Итак, короля заставили присягнуть конституции, но в то же время Людовик известил государей других стран, что его согласие было лишь вынужденным. Австрия и Пруссия приняли тогда вызывающий тон по отношению к революционному правительству Франции, к тому же король снова начал настаивать на своих монарших прерогативах, и в результате, после народного восстания 10 августа, законодательное собрание взяло короля под стражу и объявило его лишенным власти. В то же время агенты законодательного собрания стали, по настоянию Дантона, хватать без разбора всех «подозрительных», не давая пощады даже женщинам, старикам и детям. Все арестованные содержались в ужасающих условиях в переполненных тюрьмах, но скоро наступило очищение мест заключений: узнав, что иностранная армия двинулась на Париж, население пришло в такую ярость, что стало врываться в тюрьмы и избивать заключенных – даже детей и старцев. Это и были знаменитые своею беспощадностью «сентябрьские убийства».
Но Франция реагировала на вражеское нашествие не только этими позорными убийствами. Весть о вторжении врага вызвала бурный взрыв патриотизма, для пополнения армии отовсюду стали стекаться толпы волонтеров. Нашлись и талантливые полководцы. И вот 20 сентября в битве при Вальми генерал Дюмурье смял пруссаков и сам перешел в наступление. Вообще революционная армия оказалась на очень большой высоте, что легко можно объяснить: ведь каждый солдат знал, во имя чего и за что он жертвует жизнью!
21 сентября открыл свои заседания национальный конвент. Теперь фельянов уже вовсе не было, крайними правыми оказались жирондисты.
В сущности и жирондисты, и монтаньяры (якобинцы) одинаково были ярыми республиканцами и демократами. Но они расходились во взглядах на внутреннюю политику момента. Жирондисты протестовали против насилий народных масс, а монтаньяры возводили эти насилия в государственную систему.
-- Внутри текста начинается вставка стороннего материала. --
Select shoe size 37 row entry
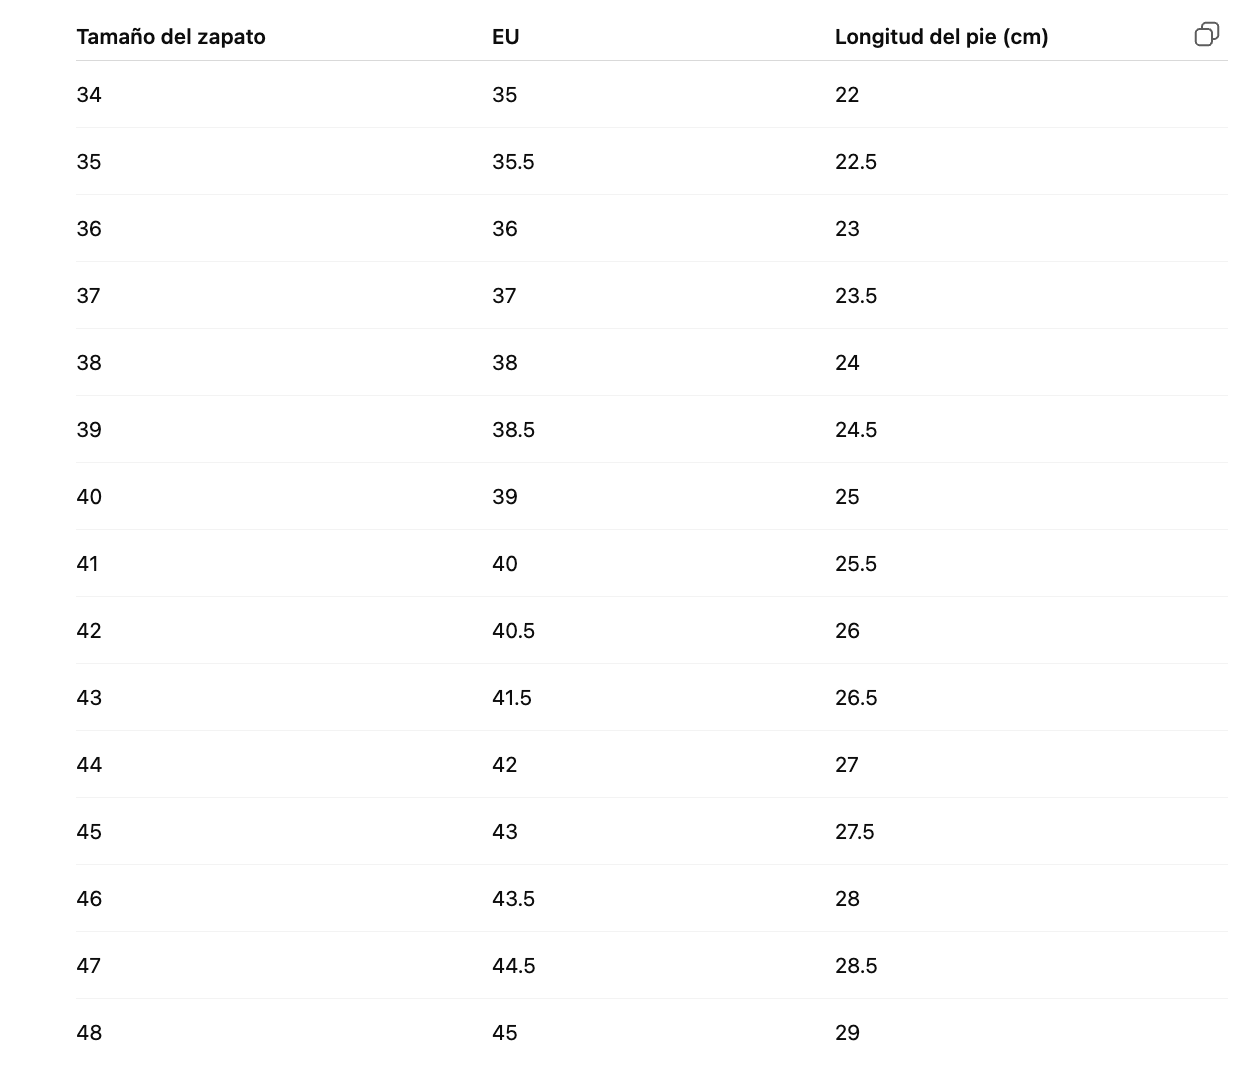Image resolution: width=1236 pixels, height=1078 pixels. pos(88,296)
Кроме того, между ними лежала еще личная антипатия: большинство жиронды страстно ненавидело Дантона, игравшего в. то время главную роль. Между тем Дантон неоднократно искал сближения и примирения с жирондой, и удайся это, Франция была бы избавлена от террора. Но соглашения не состоялось, это погубило сначала жиронду, а потом и Дантона.
Под влиянием успехов французской армии монтаньяры подняли вопрос об объявлении Франции республикой и о суде над королем как над изменником нации. Это было в ноябре 1792 года. С этого времени началось усиление Робеспьера и его партии. В заседании 13 ноября Сен-Жюст, друг и правая рука Робеспьера, произнес сильную речь, требуя не суда, а осуждения короля. 3 декабря на ту же тему говорил Робеспьер. Он доказывал, что король – не обвиняемый, а конвент – не судьи. «Вам предстоит не высказываться за или против известного человека, но принять меру, необходимую для общественного спасения».
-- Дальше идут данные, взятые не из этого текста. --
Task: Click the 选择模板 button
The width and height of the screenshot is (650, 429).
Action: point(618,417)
11 декабря 1792 года Людовик предстал перед конвентом, 15 января 1793 года началось поименное голосование о его виновности, 19-го выяснилось, что большинство высказалось за казнь короля, 20-го было решено, что эта казнь должна состояться без всяких проволочек, и 21 января 1793 года, в 10 часов 22 минуты утра, Людовик XVI был обезглавлен.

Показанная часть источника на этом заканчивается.